*TASK STATEMENT:* Pictures aside, please retype the whole listing word for word.

▼

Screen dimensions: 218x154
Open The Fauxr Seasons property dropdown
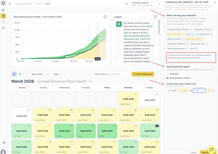[146, 4]
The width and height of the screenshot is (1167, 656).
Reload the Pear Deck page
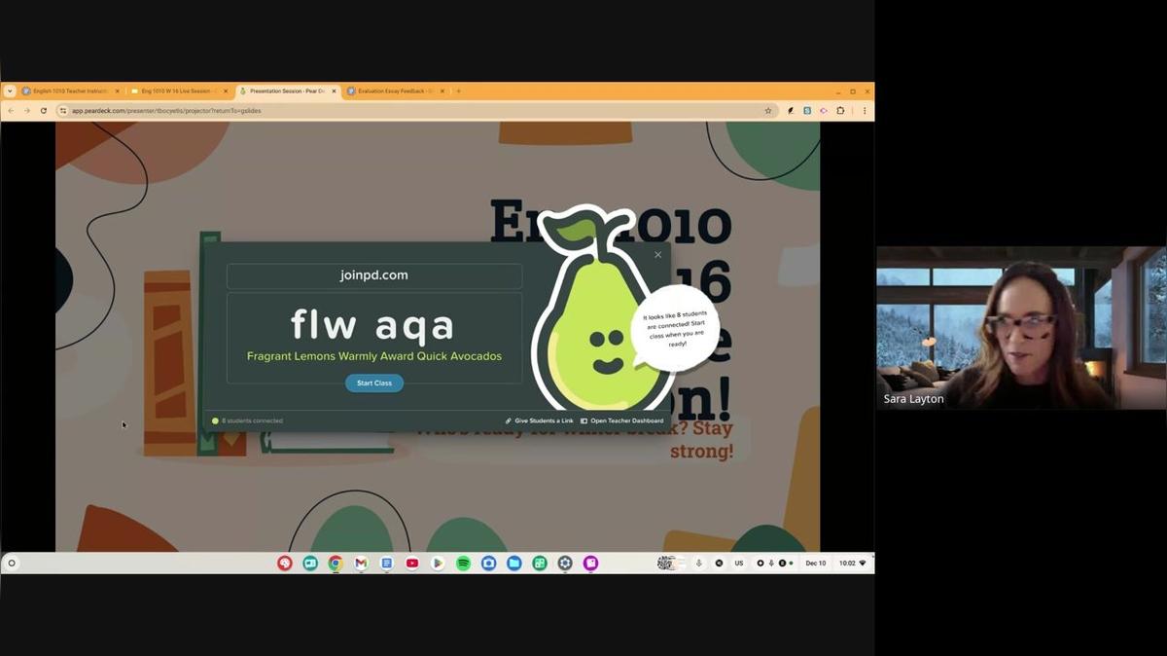coord(44,111)
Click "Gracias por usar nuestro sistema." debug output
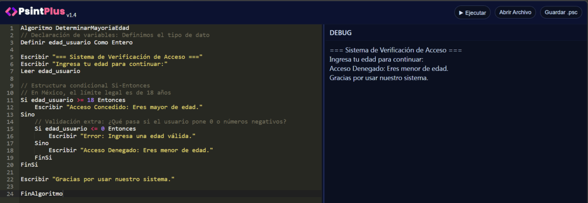The image size is (588, 203). point(379,78)
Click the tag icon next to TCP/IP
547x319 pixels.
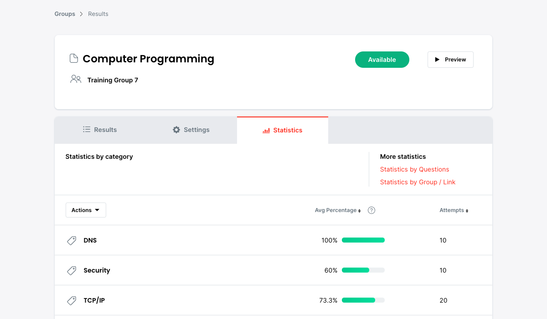click(x=72, y=301)
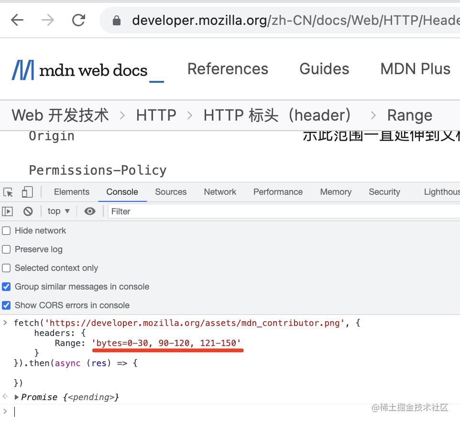Viewport: 460px width, 424px height.
Task: Open the top frame context dropdown
Action: pyautogui.click(x=58, y=211)
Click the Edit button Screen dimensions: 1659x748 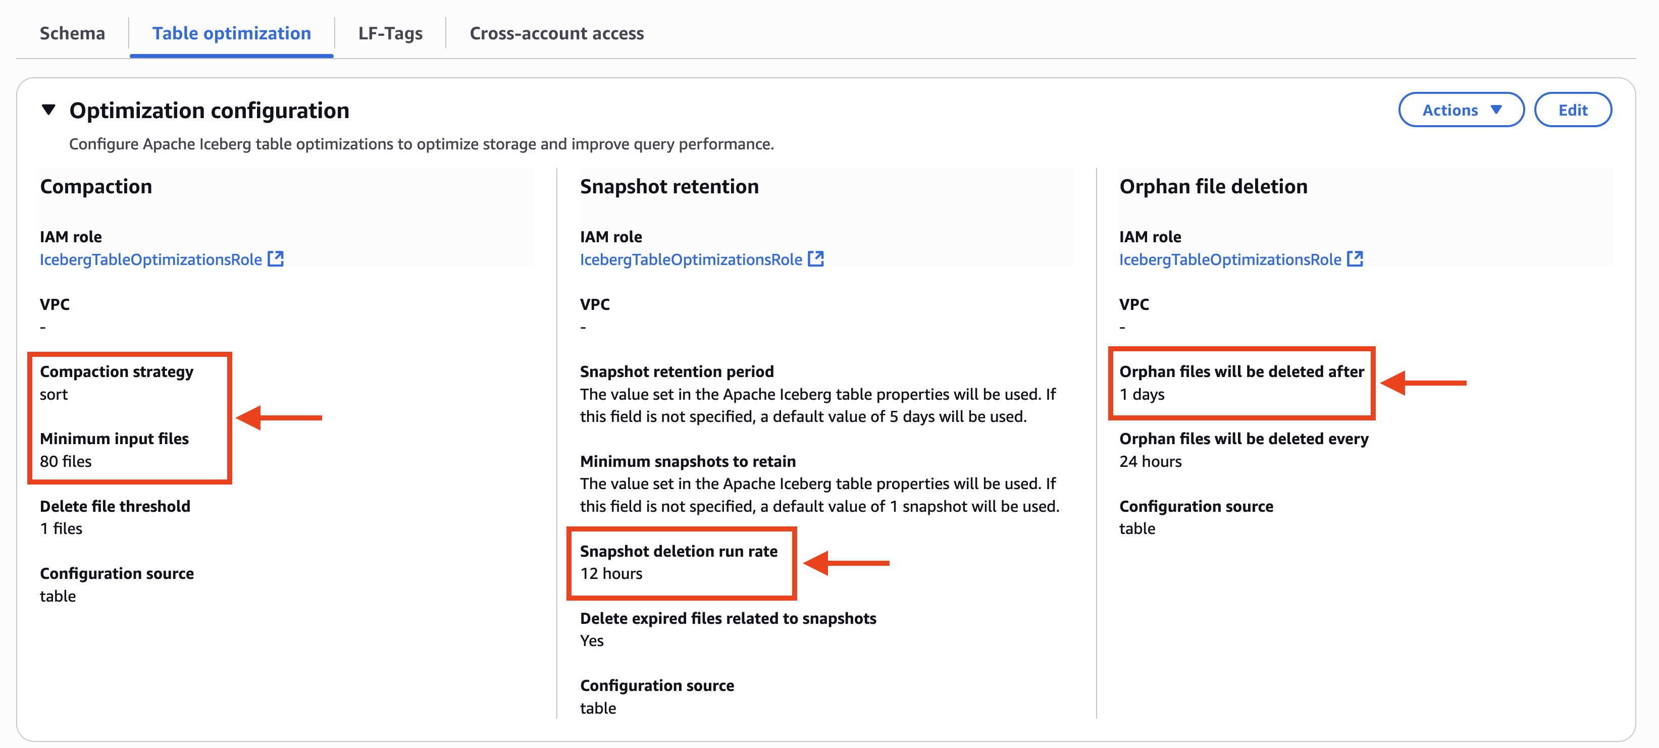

▲

*WRITTEN SOLUTION:*
Screen dimensions: 218x154
Open The Fauxr Seasons property dropdown
[146, 4]
The width and height of the screenshot is (1167, 656).
Reload the Pear Deck page
coord(44,111)
Click "Gracias por usar nuestro sistema." debug output
The image size is (588, 203). point(379,78)
Click the tag icon next to TCP/IP
547x319 pixels.
click(x=72, y=301)
Viewport: 460px width, 424px height.
Task: Open the top frame context dropdown
Action: pyautogui.click(x=58, y=211)
Click the Edit button Screen dimensions: 1659x748 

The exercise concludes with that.